Today, switches are complicated beasts. Dan Pitt, executive director at ONF, wants that to change. Instead of being self-contained systems, exchanging peer-to-peer protocols that determine such things as network topology, routing methods and security, the OpenFlow vision is to move the control plane out of the switch and into a centralised SDN controller platform. It certainly sounds compelling. Using what Pitt calls ordinary software, which can be handled by ordinary programmers with no special training, network policies (using OpenFlow) can be attached to applications. It is the control tier, not the switch, that now determine where the packets go and what policies they adhere to (such as throughput, latency, security levels, multicasting and if data should even stay in one country or not). “Company policy can be translated into routing algorithms,” said Pitt.
There is still a lot of work to do, however, if the ONF vision of a super flexible network is to become reality. While DT’s Clauberg said he could see a real-time OSS role for OpenFlow in the data centre and the access network, the network core was currently out of bounds. The presence of BGP (border gateway protocol) for the public internet, he said, made the network core incompatible with OpenFlow. Clauberg said he was keeping a watchful eye on progress made by the ONF hybrid network working group, which is tackling this issue. “We are depending on its results,” he said.
There are other questions, too. As Pitt acknowledged at Cloud-Net, there is apprehension among operators about throwing out their current gear and introducing OpenFlow-compatible switches. Nor have the arguments for a centralised control plane, as envisaged by ONF, appear to have been won outright.

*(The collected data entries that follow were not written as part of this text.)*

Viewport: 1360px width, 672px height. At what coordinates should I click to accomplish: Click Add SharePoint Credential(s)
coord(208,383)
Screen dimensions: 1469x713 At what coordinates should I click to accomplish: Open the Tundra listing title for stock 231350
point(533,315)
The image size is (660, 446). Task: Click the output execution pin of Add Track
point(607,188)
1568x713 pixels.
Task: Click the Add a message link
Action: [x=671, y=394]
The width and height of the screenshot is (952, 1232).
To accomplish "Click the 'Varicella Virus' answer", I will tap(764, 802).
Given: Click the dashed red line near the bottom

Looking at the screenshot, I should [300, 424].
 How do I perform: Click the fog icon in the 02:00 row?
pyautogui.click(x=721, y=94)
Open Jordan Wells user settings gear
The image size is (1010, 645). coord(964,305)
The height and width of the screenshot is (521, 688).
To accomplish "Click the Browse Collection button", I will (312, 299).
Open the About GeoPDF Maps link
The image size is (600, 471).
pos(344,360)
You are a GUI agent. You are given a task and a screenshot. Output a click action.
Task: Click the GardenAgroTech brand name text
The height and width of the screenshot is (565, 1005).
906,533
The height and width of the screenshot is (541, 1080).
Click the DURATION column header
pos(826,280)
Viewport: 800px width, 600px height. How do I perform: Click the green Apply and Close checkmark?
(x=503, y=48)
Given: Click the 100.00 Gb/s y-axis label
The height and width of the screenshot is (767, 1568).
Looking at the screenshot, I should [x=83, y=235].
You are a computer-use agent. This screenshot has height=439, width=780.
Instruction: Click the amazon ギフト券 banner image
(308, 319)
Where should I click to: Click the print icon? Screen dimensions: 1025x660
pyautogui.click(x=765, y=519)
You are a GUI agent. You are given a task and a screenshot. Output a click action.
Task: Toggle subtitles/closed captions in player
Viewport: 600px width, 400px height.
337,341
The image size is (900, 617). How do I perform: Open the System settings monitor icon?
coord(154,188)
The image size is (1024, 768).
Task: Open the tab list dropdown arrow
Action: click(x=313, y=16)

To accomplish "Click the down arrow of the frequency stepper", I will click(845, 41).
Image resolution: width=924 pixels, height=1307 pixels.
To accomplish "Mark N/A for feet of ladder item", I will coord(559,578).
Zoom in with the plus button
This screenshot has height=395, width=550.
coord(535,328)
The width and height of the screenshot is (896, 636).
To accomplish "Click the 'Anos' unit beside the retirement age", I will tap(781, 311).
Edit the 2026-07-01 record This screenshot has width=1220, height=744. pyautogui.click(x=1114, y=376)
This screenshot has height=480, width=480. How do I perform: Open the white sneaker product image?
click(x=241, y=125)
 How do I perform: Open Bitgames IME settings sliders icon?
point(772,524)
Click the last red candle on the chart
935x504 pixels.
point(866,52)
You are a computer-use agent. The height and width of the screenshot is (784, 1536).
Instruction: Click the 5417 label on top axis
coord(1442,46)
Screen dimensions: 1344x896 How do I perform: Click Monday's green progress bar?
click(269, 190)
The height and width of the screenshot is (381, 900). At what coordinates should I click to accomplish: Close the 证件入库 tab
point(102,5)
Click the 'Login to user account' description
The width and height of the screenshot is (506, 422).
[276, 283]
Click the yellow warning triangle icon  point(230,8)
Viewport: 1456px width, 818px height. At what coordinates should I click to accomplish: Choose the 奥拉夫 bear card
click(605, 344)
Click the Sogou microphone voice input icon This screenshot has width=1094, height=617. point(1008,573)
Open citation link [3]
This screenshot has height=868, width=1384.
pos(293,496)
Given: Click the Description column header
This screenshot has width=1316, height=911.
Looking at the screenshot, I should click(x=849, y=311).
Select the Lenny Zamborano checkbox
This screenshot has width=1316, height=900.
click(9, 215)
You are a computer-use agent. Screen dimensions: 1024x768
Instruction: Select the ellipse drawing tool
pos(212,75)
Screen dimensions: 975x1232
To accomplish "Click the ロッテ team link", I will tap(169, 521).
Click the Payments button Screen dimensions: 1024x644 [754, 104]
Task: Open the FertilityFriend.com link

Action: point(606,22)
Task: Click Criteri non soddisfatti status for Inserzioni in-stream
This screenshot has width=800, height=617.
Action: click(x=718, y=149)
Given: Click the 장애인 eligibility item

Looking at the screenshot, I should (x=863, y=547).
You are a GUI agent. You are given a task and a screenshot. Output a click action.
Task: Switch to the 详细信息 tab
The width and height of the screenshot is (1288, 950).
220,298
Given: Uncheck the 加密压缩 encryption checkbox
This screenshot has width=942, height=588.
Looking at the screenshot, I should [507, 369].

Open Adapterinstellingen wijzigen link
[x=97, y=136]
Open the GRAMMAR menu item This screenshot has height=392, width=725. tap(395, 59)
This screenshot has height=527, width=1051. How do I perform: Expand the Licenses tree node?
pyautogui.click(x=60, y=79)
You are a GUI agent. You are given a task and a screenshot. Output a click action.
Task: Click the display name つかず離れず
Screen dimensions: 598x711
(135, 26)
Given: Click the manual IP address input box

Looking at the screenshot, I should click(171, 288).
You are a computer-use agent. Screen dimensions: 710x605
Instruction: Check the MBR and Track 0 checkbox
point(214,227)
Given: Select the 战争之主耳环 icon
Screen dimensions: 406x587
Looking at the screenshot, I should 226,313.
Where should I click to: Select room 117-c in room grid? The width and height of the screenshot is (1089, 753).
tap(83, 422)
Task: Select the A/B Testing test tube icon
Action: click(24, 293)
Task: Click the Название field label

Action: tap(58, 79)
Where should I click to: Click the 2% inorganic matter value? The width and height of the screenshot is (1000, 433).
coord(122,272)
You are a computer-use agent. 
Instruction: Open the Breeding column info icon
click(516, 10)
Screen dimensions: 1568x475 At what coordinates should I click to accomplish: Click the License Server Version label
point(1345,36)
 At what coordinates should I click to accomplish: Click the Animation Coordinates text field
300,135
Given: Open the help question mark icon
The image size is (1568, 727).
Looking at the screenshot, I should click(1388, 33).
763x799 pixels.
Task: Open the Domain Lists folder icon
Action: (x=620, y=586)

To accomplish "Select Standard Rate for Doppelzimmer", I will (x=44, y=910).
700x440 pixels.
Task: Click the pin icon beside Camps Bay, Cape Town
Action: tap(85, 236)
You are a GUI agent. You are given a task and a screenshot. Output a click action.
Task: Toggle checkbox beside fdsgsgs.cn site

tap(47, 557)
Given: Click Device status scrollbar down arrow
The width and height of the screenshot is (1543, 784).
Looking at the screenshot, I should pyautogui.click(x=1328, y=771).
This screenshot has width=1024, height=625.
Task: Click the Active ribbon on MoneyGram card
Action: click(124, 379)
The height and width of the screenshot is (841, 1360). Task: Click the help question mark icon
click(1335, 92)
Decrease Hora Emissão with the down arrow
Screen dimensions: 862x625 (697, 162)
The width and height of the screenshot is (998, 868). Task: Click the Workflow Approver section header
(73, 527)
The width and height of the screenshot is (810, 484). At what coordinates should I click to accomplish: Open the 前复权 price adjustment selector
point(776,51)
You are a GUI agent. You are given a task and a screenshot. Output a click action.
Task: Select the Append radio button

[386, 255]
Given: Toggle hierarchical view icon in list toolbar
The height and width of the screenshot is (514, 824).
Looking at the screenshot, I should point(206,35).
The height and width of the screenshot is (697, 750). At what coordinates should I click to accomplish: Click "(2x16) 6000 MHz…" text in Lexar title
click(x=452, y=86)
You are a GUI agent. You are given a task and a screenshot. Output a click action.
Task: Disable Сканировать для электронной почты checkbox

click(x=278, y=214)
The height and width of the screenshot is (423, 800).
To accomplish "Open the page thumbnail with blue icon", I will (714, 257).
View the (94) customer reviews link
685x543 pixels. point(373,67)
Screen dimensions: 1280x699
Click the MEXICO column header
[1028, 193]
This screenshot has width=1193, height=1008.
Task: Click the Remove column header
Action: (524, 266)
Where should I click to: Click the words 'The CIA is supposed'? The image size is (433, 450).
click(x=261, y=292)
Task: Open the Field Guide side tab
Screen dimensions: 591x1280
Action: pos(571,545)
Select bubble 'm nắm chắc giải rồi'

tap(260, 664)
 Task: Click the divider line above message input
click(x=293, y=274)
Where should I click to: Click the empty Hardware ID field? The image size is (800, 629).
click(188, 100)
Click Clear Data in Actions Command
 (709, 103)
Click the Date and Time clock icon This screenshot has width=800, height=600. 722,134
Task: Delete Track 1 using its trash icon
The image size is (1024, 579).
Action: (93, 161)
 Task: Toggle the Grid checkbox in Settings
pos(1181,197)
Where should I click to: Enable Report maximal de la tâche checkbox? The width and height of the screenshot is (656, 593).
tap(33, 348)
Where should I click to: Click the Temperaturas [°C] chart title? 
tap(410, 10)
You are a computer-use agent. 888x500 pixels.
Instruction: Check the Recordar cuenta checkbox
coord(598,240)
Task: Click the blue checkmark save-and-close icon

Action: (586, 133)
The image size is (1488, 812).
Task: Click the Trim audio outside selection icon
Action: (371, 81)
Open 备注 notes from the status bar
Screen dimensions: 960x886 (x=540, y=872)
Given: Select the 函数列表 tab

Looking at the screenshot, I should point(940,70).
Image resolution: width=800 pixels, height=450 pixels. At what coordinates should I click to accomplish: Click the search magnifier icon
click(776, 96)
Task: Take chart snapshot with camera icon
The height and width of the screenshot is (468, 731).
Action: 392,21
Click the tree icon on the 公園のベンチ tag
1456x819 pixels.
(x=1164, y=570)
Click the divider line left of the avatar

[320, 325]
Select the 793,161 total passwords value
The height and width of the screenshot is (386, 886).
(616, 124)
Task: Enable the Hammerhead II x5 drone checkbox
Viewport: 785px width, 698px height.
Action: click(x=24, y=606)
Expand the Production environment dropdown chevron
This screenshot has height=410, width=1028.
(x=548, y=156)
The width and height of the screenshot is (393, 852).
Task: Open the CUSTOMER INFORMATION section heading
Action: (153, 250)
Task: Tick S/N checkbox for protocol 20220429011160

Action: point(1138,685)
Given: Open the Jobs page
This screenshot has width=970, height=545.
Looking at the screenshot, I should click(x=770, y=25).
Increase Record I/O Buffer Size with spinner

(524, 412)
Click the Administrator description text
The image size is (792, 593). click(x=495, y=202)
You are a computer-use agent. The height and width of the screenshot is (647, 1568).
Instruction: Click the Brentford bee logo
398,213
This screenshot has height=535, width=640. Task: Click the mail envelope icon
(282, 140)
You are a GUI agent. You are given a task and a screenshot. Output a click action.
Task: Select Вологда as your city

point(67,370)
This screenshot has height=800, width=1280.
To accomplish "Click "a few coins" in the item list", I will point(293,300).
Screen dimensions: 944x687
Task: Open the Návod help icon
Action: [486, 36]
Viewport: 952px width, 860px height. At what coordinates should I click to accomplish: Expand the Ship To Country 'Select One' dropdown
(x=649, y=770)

There is also a question mark over the availability of these stripped-down switches and how enthusiastic traditional network suppliers – such as Cisco and Juniper – would be in making them. Unless they can differentiate using OpenFlow software, it is hard to imagine they will be working strenuously to commoditise their products. That said, Cisco and Juniper clearly take OpenFlow seriously. Both are founding member companies of ONF. Wisely, however, ONF does not allow vendors to have seats on the board. Suppliers, protecting vested interests, could easily slow down standardisation work.